É muito melhor para o mundo que dois países detentores da bomba atômica, ainda que com poderes incomparáveis, sentem para conversar do que fiquem trocando ofensas e ameaças ora juvenis, ora terrivelmente perigosas.
Isso dito, o teatro ocorrido em Singapura entre os dois líderes traz um indisfarçável gosto de inconsistência.
Os termos deliberadamente vagos sobre as duas moedas de troca na mesa, a chamada desnuclearização da península e as garantias americanas ao regime aberrante de Kim, deixam mais espaço para dúvidas do que para esperanças.
Não menos porque esse filme já foi visto em negociações anteriores, ainda que sem o peso institucional da presença de um presidente americano.
Considerando o histórico americano e mesmo as premissas da democracia como a alternância de poder, o que de fato irá garantir que os EUA nunca tentarão derrubar a ditadura comunista e dinástica norte-coreana?
Apenas uma cláusula ainda não revelada que certamente foi acertada com a China, protetora de Pyongyang e interessada maior no desenho do poder no Pacífico ocidental.
Ainda assim, Kim vai mesmo se desfazer da única garantia real de sobrevivência, a bomba e os mísseis para lançá-la o mais longe possível? Pode ser, se a cláusula chinesa o tiver convencido.
No mais, voltemos à foto do aperto de mão. Atrás dos dois líderes, enfileiradas de forma marcial, bandeiras americanas e norte-coreanas.

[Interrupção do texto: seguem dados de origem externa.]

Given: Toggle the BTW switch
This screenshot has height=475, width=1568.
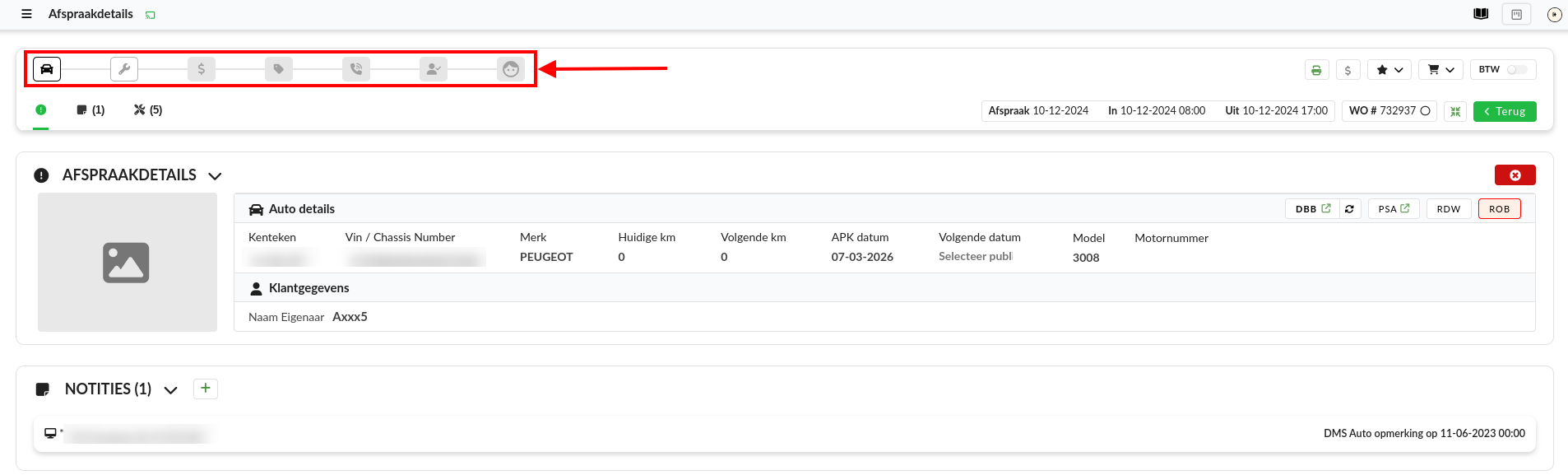Looking at the screenshot, I should tap(1516, 70).
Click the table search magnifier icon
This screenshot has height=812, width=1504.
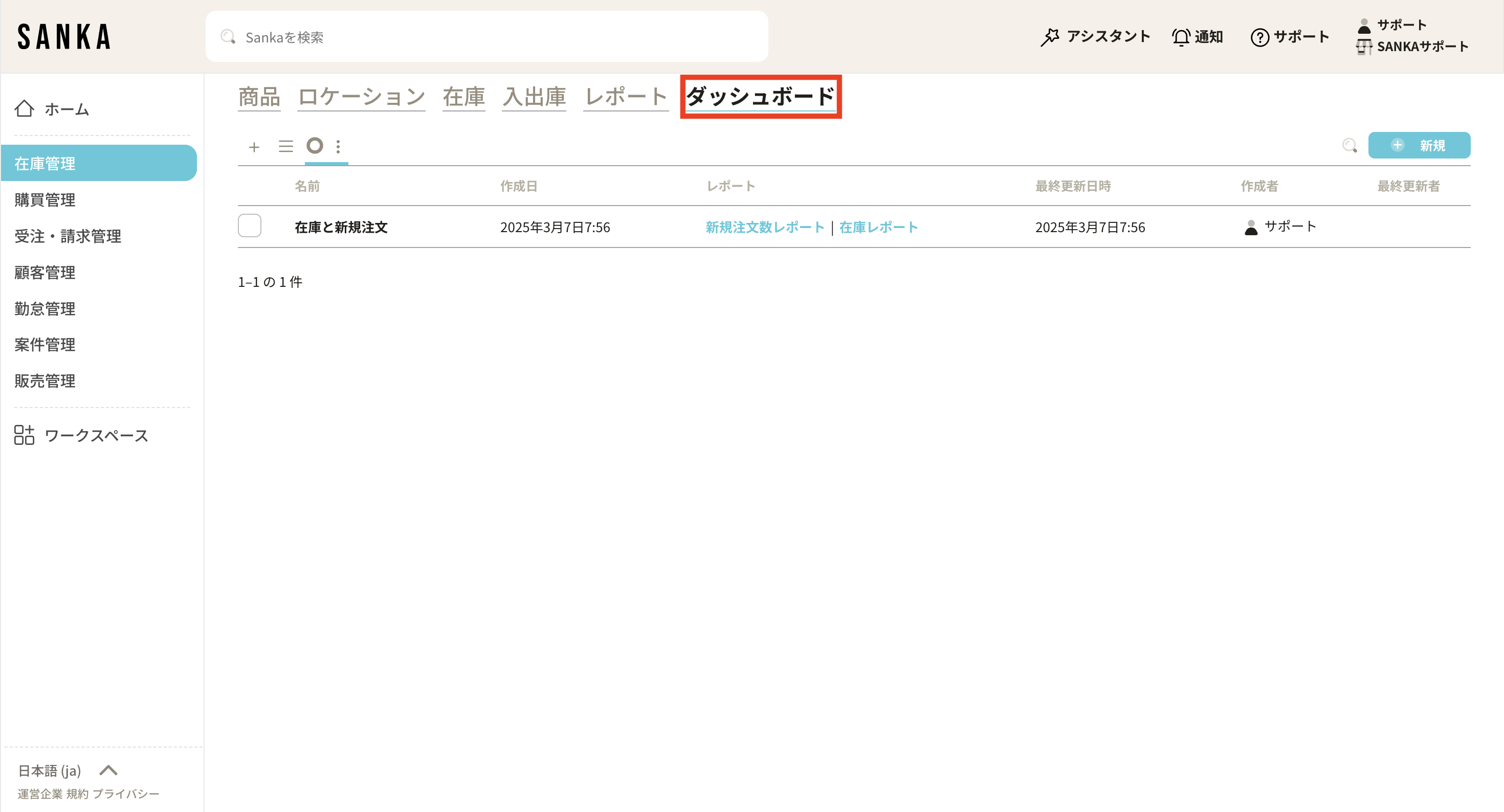1348,145
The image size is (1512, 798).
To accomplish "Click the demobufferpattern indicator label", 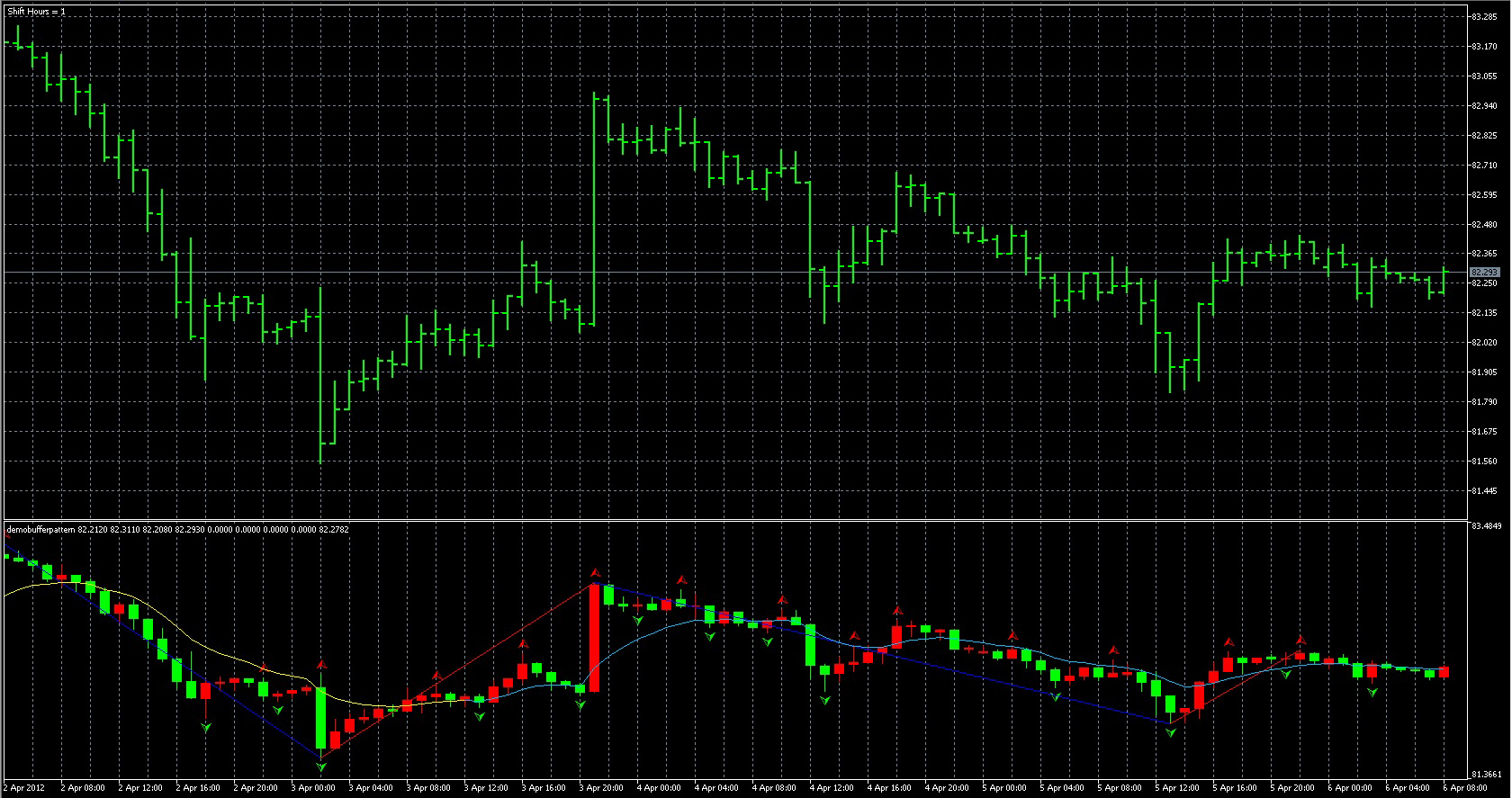I will click(41, 530).
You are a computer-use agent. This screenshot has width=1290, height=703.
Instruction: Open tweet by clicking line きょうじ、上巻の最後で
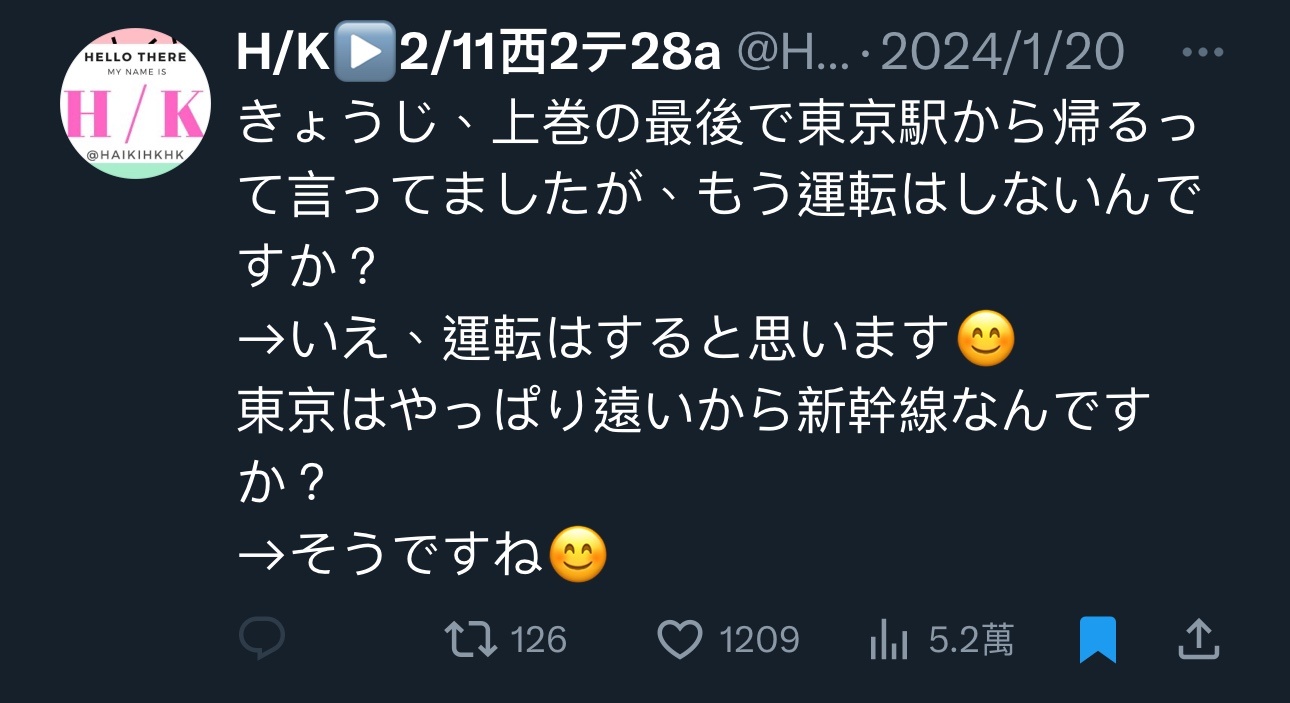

Não há prova maior da vitória estratégica de Kim na confusa negociação sobre o encontro com Trump: agora ele é um igual ao seu maior rival, teve sua ditadura legitimada pelo antigo “líder do mundo livre”.
Obviamente isso é só no campo simbólico, sem entrar nos detalhes práticos que demorarão meses, talvez anos para serem acertados. Nesse campo, Trump tenta reverter sem muito sucesso uma goleada auto-infligida.
A foto dele sorridente e trocando juras de amor com Kim vem logo depois do histórico registro do americano sendo confrontado pelos antigos aliados ocidentais, com o olhar de desprezo e incredulidade da alemã Angela Merkel liderando o comboio dos outros líderes do G-7.
Diga-me com quem andas, lembra o ditado. Trump se move erraticamente, buscando uma manchete em tempo real para anular a anterior, sem preocupação específica com coerência ou história.
Alguém pode dizer que ele quer encarnar Richard Nixon, um duro republicano que se abriu à China comunista nos anos 1970, mas a importância do feudo de Kim é irrisória em termos comparativos.
Outros apologistas dirão que isso é tática de homem de negócios, a história de bater no peito do adversário antes de chamá-lo para dançar. Pode ser, ainda que seja estranho ver os dois homens sorridentes em Singapura e lembrar os termos pelos quais um se referiu ao outro ao longo de 2017.
Política é hipocrisia, contudo, então se a resultante for positiva, menos mal o preço pago. Mas se a fragilidade aparente por trás da potente fotografia do encontro se comprovar, o preço talvez terá sido alto demais para os EUA e toda a noção de Ocidente do pós-guerra.
Xi Jinping e Vladimir Putin devem estar tomando champanhe em algum lugar.